Wie Ihre Scheidungsregelung durch psychische Erkrankungen beeinflusst werden kann

Verärgerte Partner können sich verpflichten, dass ihr baldiger Ex den Preis zahlt, wenn sie wegen einer psychischen Erkrankung vor Gericht kommen, aber sie liegen oft falsch.

In der Tat kann das Gegenteil passieren. Gerichte können vom gesunden Elternteil verlangen, dass er Ehegattenunterstützung (was früher Unterhalt genannt wurde) oder Familienunterstützung leistet - und das Sorgerecht möglicherweise nicht ändert, solange die Diagnose die Fähigkeit des Patienten zur Elternschaft nicht beeinträchtigt.


Wann sollte psychische Gesundheit ein Scheidungsproblem sein?

Wenn ein Paar die Scheidung beantragt, sind die Auswirkungen einer psychischen Erkrankung offensichtlich, auch wenn keine offizielle Diagnose vorliegt. Das Aufrufen im Gerichtssaal kann mehr Probleme verursachen als nötig, oder Ansprüche werden möglicherweise völlig ignoriert.

Es gibt jedoch Zeiten, in denen es besser ist, das Thema psychische Erkrankungen anzusprechen:

  • Wenn ein hohes Risiko für Gewalt gegen Sie oder Ihre Kinder besteht.
  • Wenn Ihre Kinder ein mittleres bis hohes Risiko für Vernachlässigung oder Missbrauch haben.
  • Wenn Sie damit rechnen, dass Ihr Partner aufgrund seiner Diagnose versuchen wird, Unterstützung durch die Ehepartner zu erhalten.

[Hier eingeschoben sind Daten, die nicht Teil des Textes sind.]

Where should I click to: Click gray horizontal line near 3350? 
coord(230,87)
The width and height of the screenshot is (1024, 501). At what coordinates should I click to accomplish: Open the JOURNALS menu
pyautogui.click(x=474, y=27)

Seien Sie unter allen drei Umständen bereit, sich gegen ein unerwünschtes Ergebnis zu verteidigen. Führen Sie Tagebücher, in denen Bedrohungen und Verletzungen gemeldet werden, einschließlich der Daten, Orte und Ereignisse, die stattgefunden haben. Machen Sie Fotos von verdächtigen Blutergüssen oder Verletzungen. Suchen Sie einen Arzt auf, um eine objektive Dokumentation des Missbrauchs durch Dritte zu erhalten. Bitten Sie das Gericht, eine einstweilige Verfügung zu erlassen, wenn das Risiko unmittelbar besteht. Verwenden Sie E-Mails, Zeugenaussagen, Fotos, Arbeitserfahrungen und Erholungsinformationen, wenn dies beweisen kann, dass das Verhalten Ihres Ehepartners instabil ist oder dass er gesund genug ist, dass Sie ihn nicht finanziell versorgen müssen.